I'm with you. This is why I asked the question in the first place. If two people have to make the same read, then bad things are likely to happen. There has to be a protocol, otherwise you'll get lots of fumbles. Given the TO is set up to grind out yards if need be or get big plays if the D screws up, having a lot of fumbles kills the entire system. Thus this communication / protocol is important.

I didn't realize that we were so bad in 2010 and 2008 but here are the stats. I realize that we run a lot more, but this stat is fumbles lost, not just fumbles. THis is probably why CPJ talks about fumbles and ball control so much.........

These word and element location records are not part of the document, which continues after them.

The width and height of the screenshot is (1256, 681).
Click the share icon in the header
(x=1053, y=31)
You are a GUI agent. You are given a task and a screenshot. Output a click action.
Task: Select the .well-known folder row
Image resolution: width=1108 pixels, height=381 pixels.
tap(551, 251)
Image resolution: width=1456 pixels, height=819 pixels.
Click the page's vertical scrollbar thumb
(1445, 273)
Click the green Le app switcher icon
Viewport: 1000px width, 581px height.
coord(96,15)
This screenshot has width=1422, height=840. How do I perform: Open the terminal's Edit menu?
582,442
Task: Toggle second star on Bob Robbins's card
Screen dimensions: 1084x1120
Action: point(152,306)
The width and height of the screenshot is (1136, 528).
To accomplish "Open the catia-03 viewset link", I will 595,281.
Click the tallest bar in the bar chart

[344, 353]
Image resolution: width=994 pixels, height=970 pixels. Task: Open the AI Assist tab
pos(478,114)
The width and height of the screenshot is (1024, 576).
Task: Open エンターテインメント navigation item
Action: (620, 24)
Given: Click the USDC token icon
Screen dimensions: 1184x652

Year, then fumbles lost, then ranking of about 120 D1 teams http://www.cfbstats.com/2008/leader/national/team/offense/split01/category17/sort01.html
2013, 11, 86th
2012, 12, 87th
2011, 11, 61st
2010, 20, 119th (we tied for the worst in CFB, awful year where we would drive and fumble like clockwork)
2009, 12, 79th
2008, 20, 118th (we were learning the system till we forgot it in 2010)

For passing routes, often times the QB will throw to a certain area when he sees a certain D. It's up to the receiver to make the same read and adjust his route. In that case, you usually get an incompletion. In our case with the BB/QB, you get a fumble.